Data extracted from a collection
——
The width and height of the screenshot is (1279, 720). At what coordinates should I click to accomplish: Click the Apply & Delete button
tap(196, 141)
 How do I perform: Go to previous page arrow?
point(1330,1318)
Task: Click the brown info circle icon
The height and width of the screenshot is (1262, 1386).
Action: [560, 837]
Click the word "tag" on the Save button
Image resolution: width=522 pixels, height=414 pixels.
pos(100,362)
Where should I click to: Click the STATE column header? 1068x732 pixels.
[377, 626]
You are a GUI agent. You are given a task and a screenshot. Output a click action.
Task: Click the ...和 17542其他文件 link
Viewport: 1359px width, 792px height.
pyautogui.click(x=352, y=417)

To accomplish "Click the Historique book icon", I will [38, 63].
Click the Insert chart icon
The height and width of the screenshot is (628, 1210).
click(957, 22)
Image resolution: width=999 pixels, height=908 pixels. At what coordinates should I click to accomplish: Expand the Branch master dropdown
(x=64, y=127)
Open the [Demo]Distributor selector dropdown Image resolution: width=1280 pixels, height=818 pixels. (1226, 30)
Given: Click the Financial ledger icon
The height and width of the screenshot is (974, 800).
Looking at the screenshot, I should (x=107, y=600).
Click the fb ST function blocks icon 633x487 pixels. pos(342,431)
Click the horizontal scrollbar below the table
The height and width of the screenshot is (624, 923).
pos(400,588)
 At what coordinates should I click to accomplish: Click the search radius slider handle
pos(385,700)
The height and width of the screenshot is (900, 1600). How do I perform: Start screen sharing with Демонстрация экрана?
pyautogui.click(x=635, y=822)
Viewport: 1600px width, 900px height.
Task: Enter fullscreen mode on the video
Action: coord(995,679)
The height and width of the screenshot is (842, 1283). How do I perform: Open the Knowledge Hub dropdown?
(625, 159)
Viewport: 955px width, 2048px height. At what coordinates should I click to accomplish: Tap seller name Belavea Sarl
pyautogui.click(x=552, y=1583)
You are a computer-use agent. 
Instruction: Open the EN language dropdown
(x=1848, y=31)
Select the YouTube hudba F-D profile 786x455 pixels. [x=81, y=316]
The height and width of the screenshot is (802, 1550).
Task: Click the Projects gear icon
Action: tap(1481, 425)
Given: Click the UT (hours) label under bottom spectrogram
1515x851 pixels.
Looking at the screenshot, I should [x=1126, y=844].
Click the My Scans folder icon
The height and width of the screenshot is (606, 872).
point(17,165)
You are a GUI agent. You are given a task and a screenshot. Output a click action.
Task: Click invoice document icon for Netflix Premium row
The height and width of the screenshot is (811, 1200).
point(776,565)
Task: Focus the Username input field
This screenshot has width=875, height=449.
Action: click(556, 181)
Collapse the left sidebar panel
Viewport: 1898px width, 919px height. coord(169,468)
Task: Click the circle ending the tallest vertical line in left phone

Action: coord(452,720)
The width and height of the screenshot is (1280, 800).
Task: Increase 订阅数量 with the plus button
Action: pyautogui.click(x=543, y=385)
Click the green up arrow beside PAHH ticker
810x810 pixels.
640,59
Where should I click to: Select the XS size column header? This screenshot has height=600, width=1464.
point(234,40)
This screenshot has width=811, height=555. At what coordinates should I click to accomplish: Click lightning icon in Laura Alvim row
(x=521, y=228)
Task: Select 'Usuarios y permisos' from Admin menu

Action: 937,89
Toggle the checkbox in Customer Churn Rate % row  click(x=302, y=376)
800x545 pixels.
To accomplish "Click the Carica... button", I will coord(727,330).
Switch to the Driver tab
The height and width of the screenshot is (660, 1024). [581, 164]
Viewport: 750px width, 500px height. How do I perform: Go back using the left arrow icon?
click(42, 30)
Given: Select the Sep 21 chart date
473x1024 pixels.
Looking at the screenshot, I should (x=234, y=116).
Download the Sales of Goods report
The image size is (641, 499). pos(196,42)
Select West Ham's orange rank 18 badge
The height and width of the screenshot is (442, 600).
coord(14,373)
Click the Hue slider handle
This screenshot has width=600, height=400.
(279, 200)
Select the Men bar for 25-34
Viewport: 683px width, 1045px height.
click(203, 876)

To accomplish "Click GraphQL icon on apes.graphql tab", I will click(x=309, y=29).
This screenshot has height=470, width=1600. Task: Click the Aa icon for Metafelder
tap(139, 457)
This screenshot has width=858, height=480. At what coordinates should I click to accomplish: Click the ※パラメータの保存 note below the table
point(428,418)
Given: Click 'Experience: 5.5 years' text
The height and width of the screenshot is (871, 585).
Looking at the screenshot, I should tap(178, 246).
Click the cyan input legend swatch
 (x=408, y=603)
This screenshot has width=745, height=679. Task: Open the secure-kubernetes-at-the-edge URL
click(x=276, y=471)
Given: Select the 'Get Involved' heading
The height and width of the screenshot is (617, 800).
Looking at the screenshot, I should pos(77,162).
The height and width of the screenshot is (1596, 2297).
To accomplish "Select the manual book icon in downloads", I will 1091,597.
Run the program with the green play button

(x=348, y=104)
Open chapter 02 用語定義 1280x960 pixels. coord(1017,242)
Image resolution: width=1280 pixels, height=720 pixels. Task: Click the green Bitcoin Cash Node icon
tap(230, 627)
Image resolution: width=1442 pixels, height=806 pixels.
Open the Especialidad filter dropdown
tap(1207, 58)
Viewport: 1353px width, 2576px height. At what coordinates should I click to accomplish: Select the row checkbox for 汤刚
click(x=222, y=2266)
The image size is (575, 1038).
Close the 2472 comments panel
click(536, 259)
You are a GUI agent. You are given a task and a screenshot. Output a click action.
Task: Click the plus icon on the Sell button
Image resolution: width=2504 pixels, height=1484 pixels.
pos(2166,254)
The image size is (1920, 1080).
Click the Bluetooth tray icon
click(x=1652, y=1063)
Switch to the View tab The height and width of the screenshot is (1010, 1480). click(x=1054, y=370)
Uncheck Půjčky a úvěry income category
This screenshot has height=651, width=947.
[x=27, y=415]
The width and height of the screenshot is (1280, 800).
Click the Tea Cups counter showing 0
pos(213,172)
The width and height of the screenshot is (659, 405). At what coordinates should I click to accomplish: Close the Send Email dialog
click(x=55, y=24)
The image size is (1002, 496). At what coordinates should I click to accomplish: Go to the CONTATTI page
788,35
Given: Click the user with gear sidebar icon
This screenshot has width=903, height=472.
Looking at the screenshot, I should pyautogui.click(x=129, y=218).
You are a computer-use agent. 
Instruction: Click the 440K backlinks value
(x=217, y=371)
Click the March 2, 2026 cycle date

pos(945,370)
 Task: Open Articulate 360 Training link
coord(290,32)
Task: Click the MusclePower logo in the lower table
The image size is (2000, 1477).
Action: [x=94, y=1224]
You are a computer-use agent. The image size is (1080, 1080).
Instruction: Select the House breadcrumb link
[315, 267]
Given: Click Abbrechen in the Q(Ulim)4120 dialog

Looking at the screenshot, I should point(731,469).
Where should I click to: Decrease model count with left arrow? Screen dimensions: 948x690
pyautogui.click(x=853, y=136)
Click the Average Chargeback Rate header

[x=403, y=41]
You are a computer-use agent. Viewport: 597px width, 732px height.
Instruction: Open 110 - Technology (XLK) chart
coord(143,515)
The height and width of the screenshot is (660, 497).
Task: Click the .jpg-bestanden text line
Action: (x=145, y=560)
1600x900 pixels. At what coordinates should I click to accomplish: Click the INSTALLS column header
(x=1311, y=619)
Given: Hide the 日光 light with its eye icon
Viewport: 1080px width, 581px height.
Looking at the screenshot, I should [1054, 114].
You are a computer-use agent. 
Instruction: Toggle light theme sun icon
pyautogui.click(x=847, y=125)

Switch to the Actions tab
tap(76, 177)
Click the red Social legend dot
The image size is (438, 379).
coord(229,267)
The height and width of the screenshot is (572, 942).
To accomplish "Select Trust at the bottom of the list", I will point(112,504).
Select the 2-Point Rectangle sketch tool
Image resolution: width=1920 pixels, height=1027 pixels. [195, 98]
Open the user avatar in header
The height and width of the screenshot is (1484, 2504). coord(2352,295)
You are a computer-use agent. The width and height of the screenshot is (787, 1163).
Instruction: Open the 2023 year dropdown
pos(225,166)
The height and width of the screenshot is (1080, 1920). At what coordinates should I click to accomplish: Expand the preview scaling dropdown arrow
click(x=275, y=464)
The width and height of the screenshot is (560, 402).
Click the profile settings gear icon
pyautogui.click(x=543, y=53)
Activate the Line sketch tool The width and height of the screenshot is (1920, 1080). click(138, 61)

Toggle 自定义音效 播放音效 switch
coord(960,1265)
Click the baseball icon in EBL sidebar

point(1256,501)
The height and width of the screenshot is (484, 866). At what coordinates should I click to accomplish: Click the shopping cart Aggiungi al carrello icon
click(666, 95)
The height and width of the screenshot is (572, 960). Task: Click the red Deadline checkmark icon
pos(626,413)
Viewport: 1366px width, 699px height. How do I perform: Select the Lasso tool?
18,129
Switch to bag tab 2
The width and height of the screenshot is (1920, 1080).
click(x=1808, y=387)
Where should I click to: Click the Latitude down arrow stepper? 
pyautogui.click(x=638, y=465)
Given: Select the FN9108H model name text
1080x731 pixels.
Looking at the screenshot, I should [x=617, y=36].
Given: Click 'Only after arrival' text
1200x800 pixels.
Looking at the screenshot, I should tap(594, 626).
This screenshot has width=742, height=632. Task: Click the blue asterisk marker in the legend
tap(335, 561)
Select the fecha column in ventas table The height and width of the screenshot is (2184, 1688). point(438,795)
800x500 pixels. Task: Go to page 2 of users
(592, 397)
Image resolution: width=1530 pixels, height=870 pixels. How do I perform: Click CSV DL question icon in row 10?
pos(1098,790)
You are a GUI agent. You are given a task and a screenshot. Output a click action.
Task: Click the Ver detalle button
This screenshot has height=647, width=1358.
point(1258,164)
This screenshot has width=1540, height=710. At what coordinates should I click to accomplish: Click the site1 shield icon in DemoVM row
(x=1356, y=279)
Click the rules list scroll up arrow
——
(Stated exercise): From the material above, pick out every line that contains the string "dialog" and copy each one in full.

(Complete answer):
The width and height of the screenshot is (659, 405). At what coordinates should I click to accomplish: Close the Send Email dialog
Given: Click Abbrechen in the Q(Ulim)4120 dialog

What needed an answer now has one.